Consignes de l'exercice
**1.** Recopiez, dans le document source, le passage qui va de « A la belle impérieuse » jusqu'à « deux à faire. ».
**2.** Répondez aux questions suivantes d'après le document source :
(a) Quelle est la durée de la pause quotidienne de 15 h ?
(b) Combien d'heures de cours reste-t-il à faire le mardi après cette pause ?
(c) De quelle date le document source est-il daté ?
___ Document source
A la belle impérieuse
mardi, 20 mars 2018
15h, aujourd'hui comme tous les jours, c'est l'heure de la pause : dix petites minutes pour attraper en salle des profs mes deux comparses, un café, une clope puis filer derrière le collège pour fumer la clope, boire le café et discuter avec mes deux comparses sous un froid rayon de soleil. Dix petites minutes pour recharger les batteries. Ce temps est d'autant plus sacré le mardi que j'ai déjà quatre heures de cours au compteur et qu'il m'en reste encore deux à faire.
C'est ce moment-là précisément que choisit E. pour croiser mon chemin pressé.
- Madame, puis-je passer dans votre prochain cours pour faire un B.I.P. ?
______
___ Extraits de données
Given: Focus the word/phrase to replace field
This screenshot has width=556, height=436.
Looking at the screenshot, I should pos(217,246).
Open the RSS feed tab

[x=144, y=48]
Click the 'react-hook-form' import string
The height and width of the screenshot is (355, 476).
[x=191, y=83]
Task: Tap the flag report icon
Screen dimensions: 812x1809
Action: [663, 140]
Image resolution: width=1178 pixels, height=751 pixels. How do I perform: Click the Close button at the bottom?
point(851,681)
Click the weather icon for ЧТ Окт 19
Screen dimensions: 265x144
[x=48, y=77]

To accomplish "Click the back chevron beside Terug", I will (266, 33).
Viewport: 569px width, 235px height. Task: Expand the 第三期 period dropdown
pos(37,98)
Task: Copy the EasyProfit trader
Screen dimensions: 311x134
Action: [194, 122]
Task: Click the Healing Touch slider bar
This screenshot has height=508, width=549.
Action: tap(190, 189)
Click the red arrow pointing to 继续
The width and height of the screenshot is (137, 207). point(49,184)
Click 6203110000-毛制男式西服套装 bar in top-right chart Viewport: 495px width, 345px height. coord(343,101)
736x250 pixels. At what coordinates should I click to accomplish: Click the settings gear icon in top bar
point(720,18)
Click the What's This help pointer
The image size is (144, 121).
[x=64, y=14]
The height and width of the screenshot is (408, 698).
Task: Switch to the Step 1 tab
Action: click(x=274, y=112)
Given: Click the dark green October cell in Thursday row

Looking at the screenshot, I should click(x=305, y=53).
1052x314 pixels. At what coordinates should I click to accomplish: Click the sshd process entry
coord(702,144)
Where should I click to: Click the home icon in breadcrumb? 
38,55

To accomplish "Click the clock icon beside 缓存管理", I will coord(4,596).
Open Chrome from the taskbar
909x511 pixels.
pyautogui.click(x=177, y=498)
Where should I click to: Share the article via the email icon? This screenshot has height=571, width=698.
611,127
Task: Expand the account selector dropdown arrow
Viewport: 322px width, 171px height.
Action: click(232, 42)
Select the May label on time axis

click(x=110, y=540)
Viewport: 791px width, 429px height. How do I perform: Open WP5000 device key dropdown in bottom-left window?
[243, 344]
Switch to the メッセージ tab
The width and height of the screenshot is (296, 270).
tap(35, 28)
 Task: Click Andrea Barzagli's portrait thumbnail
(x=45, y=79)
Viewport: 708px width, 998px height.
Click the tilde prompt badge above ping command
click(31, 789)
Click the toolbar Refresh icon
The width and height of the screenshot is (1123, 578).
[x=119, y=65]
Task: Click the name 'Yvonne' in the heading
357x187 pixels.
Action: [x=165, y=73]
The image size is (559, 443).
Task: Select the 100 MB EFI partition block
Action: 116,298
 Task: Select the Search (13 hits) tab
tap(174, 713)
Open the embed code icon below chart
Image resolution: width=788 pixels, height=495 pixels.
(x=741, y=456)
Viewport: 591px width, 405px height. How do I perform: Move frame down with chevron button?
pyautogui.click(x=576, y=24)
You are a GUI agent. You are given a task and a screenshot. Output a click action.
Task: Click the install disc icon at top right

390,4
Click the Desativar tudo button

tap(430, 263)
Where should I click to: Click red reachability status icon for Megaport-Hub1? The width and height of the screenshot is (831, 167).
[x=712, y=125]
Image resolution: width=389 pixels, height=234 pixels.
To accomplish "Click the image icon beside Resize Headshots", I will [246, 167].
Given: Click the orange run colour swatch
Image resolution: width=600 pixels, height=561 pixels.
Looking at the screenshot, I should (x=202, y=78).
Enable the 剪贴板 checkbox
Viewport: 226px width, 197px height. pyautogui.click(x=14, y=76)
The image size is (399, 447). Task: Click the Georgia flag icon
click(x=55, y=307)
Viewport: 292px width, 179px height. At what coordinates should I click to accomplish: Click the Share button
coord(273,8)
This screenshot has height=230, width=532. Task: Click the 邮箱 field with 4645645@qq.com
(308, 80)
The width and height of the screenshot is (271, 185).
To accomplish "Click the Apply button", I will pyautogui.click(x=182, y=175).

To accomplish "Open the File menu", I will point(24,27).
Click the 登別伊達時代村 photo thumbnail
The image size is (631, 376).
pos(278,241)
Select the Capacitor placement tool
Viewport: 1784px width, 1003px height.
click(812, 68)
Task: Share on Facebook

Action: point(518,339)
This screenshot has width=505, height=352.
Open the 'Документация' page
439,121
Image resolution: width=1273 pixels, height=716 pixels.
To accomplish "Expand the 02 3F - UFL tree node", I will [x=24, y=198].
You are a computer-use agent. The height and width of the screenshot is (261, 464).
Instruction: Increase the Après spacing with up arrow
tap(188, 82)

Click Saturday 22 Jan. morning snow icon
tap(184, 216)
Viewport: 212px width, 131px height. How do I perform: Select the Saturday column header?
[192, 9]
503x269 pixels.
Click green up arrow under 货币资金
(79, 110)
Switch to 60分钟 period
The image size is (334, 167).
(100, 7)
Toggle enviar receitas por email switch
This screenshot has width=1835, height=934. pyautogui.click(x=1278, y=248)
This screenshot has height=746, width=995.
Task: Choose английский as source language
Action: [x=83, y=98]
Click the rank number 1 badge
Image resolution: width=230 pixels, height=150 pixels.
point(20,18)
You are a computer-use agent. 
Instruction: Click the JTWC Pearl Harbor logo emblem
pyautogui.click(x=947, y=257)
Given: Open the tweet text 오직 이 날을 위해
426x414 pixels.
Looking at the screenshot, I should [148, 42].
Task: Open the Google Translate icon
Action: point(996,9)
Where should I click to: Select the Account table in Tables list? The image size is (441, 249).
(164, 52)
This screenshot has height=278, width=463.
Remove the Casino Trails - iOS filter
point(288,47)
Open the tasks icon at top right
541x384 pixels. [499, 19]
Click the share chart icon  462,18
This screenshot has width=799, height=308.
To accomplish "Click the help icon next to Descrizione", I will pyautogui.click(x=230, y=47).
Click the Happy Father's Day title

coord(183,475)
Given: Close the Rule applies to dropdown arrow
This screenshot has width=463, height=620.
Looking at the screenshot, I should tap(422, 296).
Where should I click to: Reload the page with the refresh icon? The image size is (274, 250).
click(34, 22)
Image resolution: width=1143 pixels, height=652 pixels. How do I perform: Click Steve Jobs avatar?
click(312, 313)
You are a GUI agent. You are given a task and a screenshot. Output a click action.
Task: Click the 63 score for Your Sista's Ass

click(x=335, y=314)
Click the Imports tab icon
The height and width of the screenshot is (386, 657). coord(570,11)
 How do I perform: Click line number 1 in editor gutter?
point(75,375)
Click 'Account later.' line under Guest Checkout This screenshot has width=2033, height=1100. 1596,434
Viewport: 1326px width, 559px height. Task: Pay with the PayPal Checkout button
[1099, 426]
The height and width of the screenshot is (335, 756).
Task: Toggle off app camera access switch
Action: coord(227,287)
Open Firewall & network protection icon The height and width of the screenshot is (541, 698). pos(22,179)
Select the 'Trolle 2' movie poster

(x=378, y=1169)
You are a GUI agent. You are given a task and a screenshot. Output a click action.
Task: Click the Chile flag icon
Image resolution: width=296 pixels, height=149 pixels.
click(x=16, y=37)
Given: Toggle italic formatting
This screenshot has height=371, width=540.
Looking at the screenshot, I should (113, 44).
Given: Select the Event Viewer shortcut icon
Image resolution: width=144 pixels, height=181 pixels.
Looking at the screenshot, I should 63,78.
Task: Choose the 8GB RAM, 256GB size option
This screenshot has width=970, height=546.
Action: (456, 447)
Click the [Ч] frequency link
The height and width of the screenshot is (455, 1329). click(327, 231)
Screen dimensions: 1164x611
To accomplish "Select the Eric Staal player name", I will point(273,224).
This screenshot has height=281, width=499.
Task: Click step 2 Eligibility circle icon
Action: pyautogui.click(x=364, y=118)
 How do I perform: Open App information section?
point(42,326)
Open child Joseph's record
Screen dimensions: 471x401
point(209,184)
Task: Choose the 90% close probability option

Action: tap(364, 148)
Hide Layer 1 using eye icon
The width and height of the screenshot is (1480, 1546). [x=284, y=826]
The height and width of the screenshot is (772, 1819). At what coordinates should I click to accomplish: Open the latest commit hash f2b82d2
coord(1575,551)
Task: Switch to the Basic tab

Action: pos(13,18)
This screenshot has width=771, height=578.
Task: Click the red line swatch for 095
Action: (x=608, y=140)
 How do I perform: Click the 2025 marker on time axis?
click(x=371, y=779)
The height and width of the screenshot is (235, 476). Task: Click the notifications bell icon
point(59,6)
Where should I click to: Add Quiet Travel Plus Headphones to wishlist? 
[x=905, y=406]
______
Réponses finales
**1.**
A la belle impérieuse
mardi, 20 mars 2018
15h, aujourd'hui comme tous les jours, c'est l'heure de la pause : dix petites minutes pour attraper en salle des profs mes deux comparses, un café, une clope puis filer derrière le collège pour fumer la clope, boire le café et discuter avec mes deux comparses sous un froid rayon de soleil. Dix petites minutes pour recharger les batteries. Ce temps est d'autant plus sacré le mardi que j'ai déjà quatre heures de cours au compteur et qu'il m'en reste encore deux à faire.

**2.**
(a) Dix minutes.
(b) Deux heures.
(c) Du mardi 20 mars 2018.